Task requirements
Rewrite the material below as a numbered list with one line per item, and leave out the blank lines.

Records provided
>>

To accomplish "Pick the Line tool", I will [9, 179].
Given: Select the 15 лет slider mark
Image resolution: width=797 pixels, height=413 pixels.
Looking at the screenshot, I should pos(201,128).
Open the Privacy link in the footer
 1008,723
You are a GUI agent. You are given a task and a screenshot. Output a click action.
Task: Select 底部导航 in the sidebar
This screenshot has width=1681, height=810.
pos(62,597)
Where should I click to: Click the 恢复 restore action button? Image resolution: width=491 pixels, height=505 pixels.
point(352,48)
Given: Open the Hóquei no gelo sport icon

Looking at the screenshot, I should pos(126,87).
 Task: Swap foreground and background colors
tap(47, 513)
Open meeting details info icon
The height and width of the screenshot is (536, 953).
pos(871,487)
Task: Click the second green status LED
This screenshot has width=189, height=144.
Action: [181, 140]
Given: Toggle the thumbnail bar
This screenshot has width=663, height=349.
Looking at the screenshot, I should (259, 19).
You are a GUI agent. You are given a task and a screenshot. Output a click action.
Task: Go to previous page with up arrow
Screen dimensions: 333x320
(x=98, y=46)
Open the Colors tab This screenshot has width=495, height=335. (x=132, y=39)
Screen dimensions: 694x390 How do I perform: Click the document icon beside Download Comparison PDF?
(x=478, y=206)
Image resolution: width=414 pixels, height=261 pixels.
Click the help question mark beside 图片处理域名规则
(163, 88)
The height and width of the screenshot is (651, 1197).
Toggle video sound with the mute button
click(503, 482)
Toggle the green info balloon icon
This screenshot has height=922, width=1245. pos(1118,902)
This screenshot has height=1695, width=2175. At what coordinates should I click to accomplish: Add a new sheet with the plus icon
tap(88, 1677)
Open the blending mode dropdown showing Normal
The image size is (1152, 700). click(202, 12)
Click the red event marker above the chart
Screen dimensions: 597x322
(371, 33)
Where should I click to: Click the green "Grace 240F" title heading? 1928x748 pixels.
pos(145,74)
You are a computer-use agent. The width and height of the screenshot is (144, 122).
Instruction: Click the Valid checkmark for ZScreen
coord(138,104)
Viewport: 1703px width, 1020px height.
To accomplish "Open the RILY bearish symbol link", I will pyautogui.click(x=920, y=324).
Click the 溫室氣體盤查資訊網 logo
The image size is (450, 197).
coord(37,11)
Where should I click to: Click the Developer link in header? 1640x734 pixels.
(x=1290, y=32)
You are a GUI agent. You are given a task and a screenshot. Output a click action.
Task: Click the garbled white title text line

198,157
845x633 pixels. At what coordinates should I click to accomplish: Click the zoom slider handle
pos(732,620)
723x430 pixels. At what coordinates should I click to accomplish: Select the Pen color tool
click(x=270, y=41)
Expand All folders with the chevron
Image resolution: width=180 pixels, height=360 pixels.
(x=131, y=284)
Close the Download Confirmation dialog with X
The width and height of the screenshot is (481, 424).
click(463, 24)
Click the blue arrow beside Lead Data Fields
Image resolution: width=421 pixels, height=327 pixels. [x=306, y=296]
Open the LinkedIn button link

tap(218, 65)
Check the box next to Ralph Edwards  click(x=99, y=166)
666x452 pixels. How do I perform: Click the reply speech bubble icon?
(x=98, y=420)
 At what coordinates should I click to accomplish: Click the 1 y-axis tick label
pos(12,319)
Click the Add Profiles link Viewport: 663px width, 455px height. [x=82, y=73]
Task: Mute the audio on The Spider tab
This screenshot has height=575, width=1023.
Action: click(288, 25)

<<

Output
1. To accomplish "Pick the Line tool", I will [9, 179].
2. Given: Select the 15 лет slider mark
3. Image resolution: width=797 pixels, height=413 pixels.
4. Looking at the screenshot, I should pos(201,128).
5. Open the Privacy link in the footer
6.  1008,723
7. You are a GUI agent. You are given a task and a screenshot. Output a click action.
8. Task: Select 底部导航 in the sidebar
9. This screenshot has width=1681, height=810.
10. pos(62,597)
11. Where should I click to: Click the 恢复 restore action button? Image resolution: width=491 pixels, height=505 pixels.
12. point(352,48)
13. Given: Open the Hóquei no gelo sport icon
14. Looking at the screenshot, I should pos(126,87).
15.  Task: Swap foreground and background colors
16. tap(47, 513)
17. Open meeting details info icon
18. The height and width of the screenshot is (536, 953).
19. pos(871,487)
20. Task: Click the second green status LED
21. This screenshot has width=189, height=144.
22. Action: [181, 140]
23. Given: Toggle the thumbnail bar
24. This screenshot has width=663, height=349.
25. Looking at the screenshot, I should (259, 19).
26. You are a GUI agent. You are given a task and a screenshot. Output a click action.
27. Task: Go to previous page with up arrow
28. Screen dimensions: 333x320
29. (x=98, y=46)
30. Open the Colors tab This screenshot has width=495, height=335. (x=132, y=39)
31. Screen dimensions: 694x390 How do I perform: Click the document icon beside Download Comparison PDF?
32. (x=478, y=206)
33. Image resolution: width=414 pixels, height=261 pixels.
34. Click the help question mark beside 图片处理域名规则
35. (163, 88)
36. The height and width of the screenshot is (651, 1197).
37. Toggle video sound with the mute button
38. click(503, 482)
39. Toggle the green info balloon icon
40. This screenshot has height=922, width=1245. pos(1118,902)
41. This screenshot has height=1695, width=2175. At what coordinates should I click to accomplish: Add a new sheet with the plus icon
42. tap(88, 1677)
43. Open the blending mode dropdown showing Normal
44. The image size is (1152, 700). click(202, 12)
45. Click the red event marker above the chart
46. Screen dimensions: 597x322
47. (371, 33)
48. Where should I click to: Click the green "Grace 240F" title heading? 1928x748 pixels.
49. pos(145,74)
50. You are a computer-use agent. The width and height of the screenshot is (144, 122).
51. Instruction: Click the Valid checkmark for ZScreen
52. coord(138,104)
53. Viewport: 1703px width, 1020px height.
54. To accomplish "Open the RILY bearish symbol link", I will pyautogui.click(x=920, y=324).
55. Click the 溫室氣體盤查資訊網 logo
56. The image size is (450, 197).
57. coord(37,11)
58. Where should I click to: Click the Developer link in header? 1640x734 pixels.
59. (x=1290, y=32)
60. You are a GUI agent. You are given a task and a screenshot. Output a click action.
61. Task: Click the garbled white title text line
62. 198,157
63. 845x633 pixels. At what coordinates should I click to accomplish: Click the zoom slider handle
64. pos(732,620)
65. 723x430 pixels. At what coordinates should I click to accomplish: Select the Pen color tool
66. click(x=270, y=41)
67. Expand All folders with the chevron
68. Image resolution: width=180 pixels, height=360 pixels.
69. (x=131, y=284)
70. Close the Download Confirmation dialog with X
71. The width and height of the screenshot is (481, 424).
72. click(463, 24)
73. Click the blue arrow beside Lead Data Fields
74. Image resolution: width=421 pixels, height=327 pixels. [x=306, y=296]
75. Open the LinkedIn button link
76. tap(218, 65)
77. Check the box next to Ralph Edwards  click(x=99, y=166)
78. 666x452 pixels. How do I perform: Click the reply speech bubble icon?
79. (x=98, y=420)
80.  At what coordinates should I click to accomplish: Click the 1 y-axis tick label
81. pos(12,319)
82. Click the Add Profiles link Viewport: 663px width, 455px height. [x=82, y=73]
83. Task: Mute the audio on The Spider tab
84. This screenshot has height=575, width=1023.
85. Action: click(288, 25)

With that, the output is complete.